Madison College graduate Andrew Allison
Andrew Allison graduated in May 2019.

A graduate of the U.S. Naval Academy, Andrew Allison understands the workings of a nuclear submarine, but he didn’t know how to use a torque wrench until he came to Madison College.

 

After graduating from high school in New Jersey, Allison chose the Navy because of the good pay and benefits for working on a submarine. He earned a bachelor’s degree in mechanical engineering at the academy in 2010, then spent one year in training and three years on a ballistic missile submarine.

 

Despite the confinement, Allison enjoyed being part of a crew and learning new things.

 

As an officer he got to look through the periscope from time to time and hear whales on the sonar. “We didn’t have to experience Wisconsin winters,” Allison said. “The weather was consistently 72 degrees and fluorescent.”

 

He became engaged to “a career-oriented lady” during his first year of active duty. She was pursuing a career in higher education.  At that point, Allison’s own career goals changed to focus on applied knowledge of mechanical and electrical systems in automobiles instead of submarines.

 

When his wife accepted a post doctorate position at UW-Madison they moved to Wisconsin. Allison explored technical education and chose the Madison College Automotive Technician program. His military benefits covered tuition costs.

 

Compared with the Naval Academy, Madison College seemed like a dream. Allison appreciated the freedom, more relaxed atmosphere, clubs and activities and close relationships with his instructors. He joined the Honors Program and became a volunteer tutor in the Achievement Center.

 

Auto tech student Andrew Allison shows his Honors Project and award.
Andrew Allison placed first in the Honors Competition for his alternative heating and cooling system.

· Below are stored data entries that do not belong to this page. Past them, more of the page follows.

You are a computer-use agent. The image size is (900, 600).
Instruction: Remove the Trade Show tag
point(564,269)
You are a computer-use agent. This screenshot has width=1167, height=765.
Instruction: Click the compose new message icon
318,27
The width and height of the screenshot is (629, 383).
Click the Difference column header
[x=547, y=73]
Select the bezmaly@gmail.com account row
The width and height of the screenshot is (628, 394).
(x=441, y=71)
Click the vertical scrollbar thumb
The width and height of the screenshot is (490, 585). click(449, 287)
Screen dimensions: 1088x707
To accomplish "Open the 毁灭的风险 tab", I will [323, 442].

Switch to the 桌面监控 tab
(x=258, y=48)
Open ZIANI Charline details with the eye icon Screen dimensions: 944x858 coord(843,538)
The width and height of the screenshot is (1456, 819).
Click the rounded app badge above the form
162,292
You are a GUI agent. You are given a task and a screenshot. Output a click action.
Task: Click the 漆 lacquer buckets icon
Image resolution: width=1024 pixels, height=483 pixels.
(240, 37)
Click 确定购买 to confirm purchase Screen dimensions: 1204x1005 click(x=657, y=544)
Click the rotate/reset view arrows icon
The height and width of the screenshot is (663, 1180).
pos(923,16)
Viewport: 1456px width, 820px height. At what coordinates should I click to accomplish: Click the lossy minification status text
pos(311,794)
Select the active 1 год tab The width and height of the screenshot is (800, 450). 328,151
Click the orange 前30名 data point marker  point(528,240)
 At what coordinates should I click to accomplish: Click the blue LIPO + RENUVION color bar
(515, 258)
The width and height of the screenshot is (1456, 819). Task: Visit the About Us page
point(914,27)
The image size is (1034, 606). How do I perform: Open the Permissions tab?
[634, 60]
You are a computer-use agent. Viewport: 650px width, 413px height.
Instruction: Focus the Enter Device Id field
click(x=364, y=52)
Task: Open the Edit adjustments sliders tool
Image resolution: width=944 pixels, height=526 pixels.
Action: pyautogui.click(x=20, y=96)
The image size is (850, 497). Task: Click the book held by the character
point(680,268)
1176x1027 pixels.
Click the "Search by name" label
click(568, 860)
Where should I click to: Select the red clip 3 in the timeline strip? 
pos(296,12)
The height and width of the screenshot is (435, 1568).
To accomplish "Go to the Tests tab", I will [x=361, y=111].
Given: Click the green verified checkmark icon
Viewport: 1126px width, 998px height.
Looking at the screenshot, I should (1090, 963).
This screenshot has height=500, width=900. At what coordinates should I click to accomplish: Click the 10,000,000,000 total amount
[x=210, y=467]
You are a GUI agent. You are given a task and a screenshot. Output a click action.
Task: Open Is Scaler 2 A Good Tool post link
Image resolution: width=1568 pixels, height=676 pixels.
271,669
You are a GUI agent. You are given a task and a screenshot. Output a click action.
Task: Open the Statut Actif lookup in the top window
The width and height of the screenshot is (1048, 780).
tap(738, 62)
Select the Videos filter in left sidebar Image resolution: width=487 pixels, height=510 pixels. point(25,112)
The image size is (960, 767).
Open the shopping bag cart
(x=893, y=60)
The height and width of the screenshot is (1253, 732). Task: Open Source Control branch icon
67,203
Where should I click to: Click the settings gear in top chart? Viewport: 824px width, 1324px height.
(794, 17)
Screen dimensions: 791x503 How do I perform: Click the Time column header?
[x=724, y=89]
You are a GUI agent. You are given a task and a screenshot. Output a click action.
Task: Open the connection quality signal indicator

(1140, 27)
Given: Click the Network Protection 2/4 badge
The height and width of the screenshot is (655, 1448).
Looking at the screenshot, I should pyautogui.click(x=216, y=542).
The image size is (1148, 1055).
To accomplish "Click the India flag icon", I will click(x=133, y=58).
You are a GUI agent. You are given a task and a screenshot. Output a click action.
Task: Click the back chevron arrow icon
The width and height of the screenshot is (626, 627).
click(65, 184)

For his Honors project Allison applied his engineering and physics knowledge to create an alternative to standard heating and cooling systems in cars and trucks. He designed a thermoelectric cooler and heater to replace the heater core and evaporator under a car’s dashboard. The device could eliminate the need for chemical refrigerants that can cause harmful gases.

 

Allison enjoyed the process and the opportunity to use his problem-solving skills. He was awarded first prize at the 2018 Honors Competition. Allison was also named to the Phi Theta Kappa All USA Academic Team and received a New Century Workforce Pathway scholarship. He was the student speaker for the Spring Commencement.

 

In May 2019 Allison graduated with an Automotive Technology degree. He plans to earn Automotive Service Excellence certification, find employment and continue to learn. Eventually he wants to teach others.